I'm using events from 2 sourcetypes to determine whether a transaction is complete. Quite simply, if there are 2 events, then transaction is complete. A single event means incomplete transaction. There has got to be a better way than running a transaction and searching for eventcount=1.
What field(s) are you using in your transaction
command to provide the common value that binds the transaction? If there is a combination of these fields that is entirely unique for the time range of your search, then an approach using stats
might make sense, which is where both @melting and @sdaniels are headed.
If it's not that simple, and you're stuck with transaction
instead of stats
, then you will probably have to continue what you're doing looking for eventcount
and it's probably not going to perform well.
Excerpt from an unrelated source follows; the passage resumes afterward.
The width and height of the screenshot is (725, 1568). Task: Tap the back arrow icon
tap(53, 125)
Your best optimization may be to set startswith
and endswith
so at least transactions get closed quickly and keeping them out of the way.
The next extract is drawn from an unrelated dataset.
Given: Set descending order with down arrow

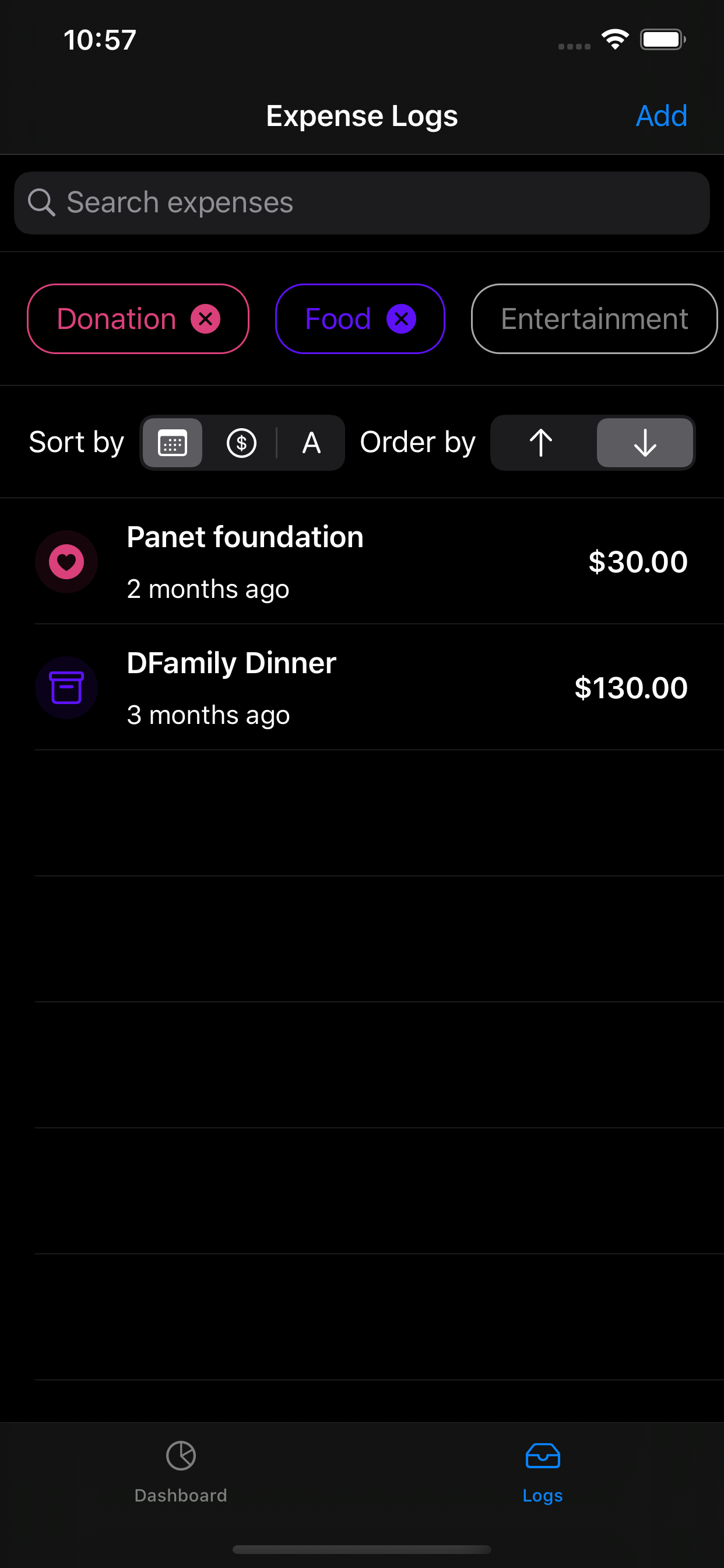Looking at the screenshot, I should click(644, 443).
If you just want to know how many are incomplete couldn't you run a search like this:
... | stats count by TransactionID | where count = 1 | stats count
This should give you the overall count of transactionIDs where there is only one event in a given time range.
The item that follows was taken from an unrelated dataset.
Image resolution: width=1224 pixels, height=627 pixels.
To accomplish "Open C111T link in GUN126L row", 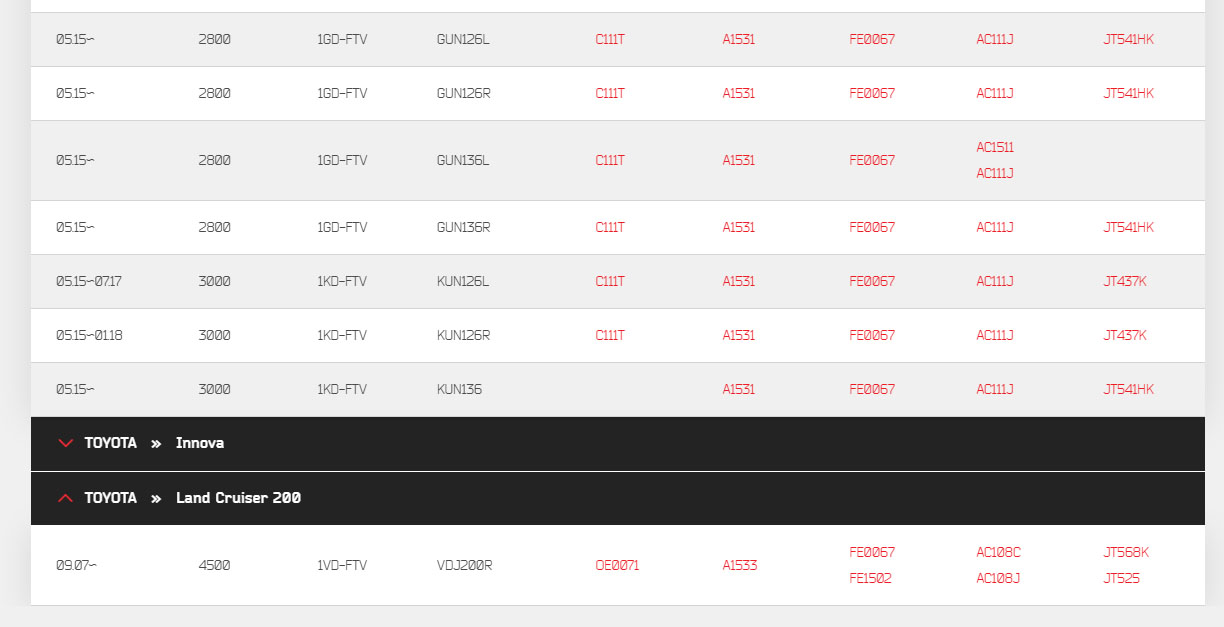I will click(x=610, y=39).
If a transactionID existed this would be no problem. In this scenario, I would be creating the transaction from search language.
This is doable with lookups. There is a good blog article about how to do this from Alex Raitz:
maintain state
I would guess the number of transactions in the lookup is the important factor. If you only store open transactions and that number is relatively small then I would expect this to work.
When dealing with events coming in number in the millions per day, at what point does this lookup file get out of hand?